While Japan is still coming to grips with a humanitarian crisis of epic proportions, many companies that do business there are still assessing the economic impact.
The catastrophe may have a big impact on supply for many companies.
Major automakers in Japan have closed their plants until at least Wednesday.
Some Toyota dealers are concerned about supplies of its Prius, which is built exclusively in Japan.
Several consumer electronics companies have also suspended production in Japan.
In the case of memory chip manufacturers, the bigger challenges may be getting power and materials to continue to production.
"Toshiba and SanDisk share a NAND flash fab in Japan. There was no structural damage according to the companies, but the rolling blackouts could be a problem with some of the production," warns Stifel Nicolaus semi-conductor analyst Kevin Cassidy.
Japan creates about 40 percent of the world's flash memory used in electronic gadgets and prices for it have spiked as high as 20 percent since Friday's earthquake.

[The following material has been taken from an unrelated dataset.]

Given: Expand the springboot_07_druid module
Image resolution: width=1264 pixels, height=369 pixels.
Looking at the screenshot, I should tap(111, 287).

In the short term those price jumps aren't likely to be felt by consumers.
"Increasing prices to protect short term profits will not be the priority for consumer electronic device companies," says Brian Tomlin, associate professor at Dartmouth's Tuck School of Business.
That's because unlike hikes in gas prices, consumers can often simply wait out price jumps for the latest gadget.
Production on items such as LCD televisions and batteries are also among the items that could be impacted by production issues as Japan recovers.